New Yorkers entered the city's affordable housing lotteries 4,654,603 times last year. Only 7,857 "won" the right to an apartment with below-market rent.
But now the de Blasio administration is dropping its requirement that applicants have a Social Security or a TIN, a Tax Identification Number. The city says the numbers are no longer needed because it is eliminating credit checks. The change will have the effect of opening the lottery to many more undocumented immigrants, who do not have Social Security numbers and are reluctant to apply for a tax ID number.
Nuñez is a housing ambassador, helping people apply for the affordable housing lottery.
Undocumented immigrants, she says, "confide in me.

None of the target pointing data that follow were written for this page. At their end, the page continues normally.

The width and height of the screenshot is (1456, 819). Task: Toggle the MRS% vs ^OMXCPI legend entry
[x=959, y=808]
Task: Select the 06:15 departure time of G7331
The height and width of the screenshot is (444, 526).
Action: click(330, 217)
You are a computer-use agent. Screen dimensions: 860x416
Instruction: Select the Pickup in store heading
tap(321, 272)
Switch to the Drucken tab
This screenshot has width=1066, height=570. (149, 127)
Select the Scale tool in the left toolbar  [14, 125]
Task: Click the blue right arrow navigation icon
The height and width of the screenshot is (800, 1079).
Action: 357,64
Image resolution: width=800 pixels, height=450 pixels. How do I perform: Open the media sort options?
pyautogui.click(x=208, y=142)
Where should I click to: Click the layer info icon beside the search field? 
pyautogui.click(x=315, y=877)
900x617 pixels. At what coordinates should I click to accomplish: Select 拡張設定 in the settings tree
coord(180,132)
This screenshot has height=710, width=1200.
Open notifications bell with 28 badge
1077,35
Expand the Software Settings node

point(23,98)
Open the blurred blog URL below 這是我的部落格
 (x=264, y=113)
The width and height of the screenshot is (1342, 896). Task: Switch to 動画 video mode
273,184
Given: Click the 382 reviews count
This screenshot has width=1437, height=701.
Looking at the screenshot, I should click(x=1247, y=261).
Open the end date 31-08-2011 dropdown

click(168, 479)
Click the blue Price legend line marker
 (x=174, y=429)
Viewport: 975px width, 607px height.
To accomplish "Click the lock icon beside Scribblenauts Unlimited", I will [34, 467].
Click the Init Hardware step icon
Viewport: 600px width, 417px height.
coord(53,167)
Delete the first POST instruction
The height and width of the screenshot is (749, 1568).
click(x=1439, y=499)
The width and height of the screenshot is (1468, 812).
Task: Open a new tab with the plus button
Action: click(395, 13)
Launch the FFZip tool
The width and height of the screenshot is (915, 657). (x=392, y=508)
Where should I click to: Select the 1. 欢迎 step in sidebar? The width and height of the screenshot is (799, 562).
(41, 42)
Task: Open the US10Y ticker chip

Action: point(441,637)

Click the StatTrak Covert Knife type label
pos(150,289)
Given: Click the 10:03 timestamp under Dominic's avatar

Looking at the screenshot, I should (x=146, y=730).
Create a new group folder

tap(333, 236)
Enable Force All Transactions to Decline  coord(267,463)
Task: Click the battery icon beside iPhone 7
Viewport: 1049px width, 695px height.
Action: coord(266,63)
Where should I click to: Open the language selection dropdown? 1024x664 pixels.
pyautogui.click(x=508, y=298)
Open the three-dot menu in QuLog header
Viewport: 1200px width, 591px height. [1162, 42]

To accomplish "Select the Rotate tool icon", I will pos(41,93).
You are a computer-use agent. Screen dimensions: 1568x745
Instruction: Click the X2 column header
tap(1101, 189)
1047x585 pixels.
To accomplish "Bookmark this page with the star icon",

They don't have a social security number or a TIN … They may fear that if they apply especially with this administration they might face some repercussion … so that is now a huge barrier that has been eliminated."
The de Blasio administration says President Trump's get-tough policies toward the undocumented are a major reason for the change.
"The Trump Administration has created a chilling effect," says Margy Brown, the associate commissioner of housing opportunity and program services, in the Department of Housing Preservation and Development.
But Brown adds the city has been considering eliminating the credit report requirement for a while.
"There are racial disparities in credit. We do not want those disparities to spill over into who has access to affordable housing," she says.
But Howard Husock of the Manhattan Institute, a conservative think tank, says credit scores judge only whether one pays all bills on time, knowledge a landlord needs.
"They want to make sure the tenants they do get are able to pay the bills, so we want them to have the assurance of a good credit score, and by taking that off the table, we will discourage developers from participating in the mayor's signature housing program," he says.
Husock also says the policy change is unfair to people who have gone through the legal immigration process and are waiting patiently to win the lottery. The city's response: We are all immigrants and the undocumented are New Yorkers too.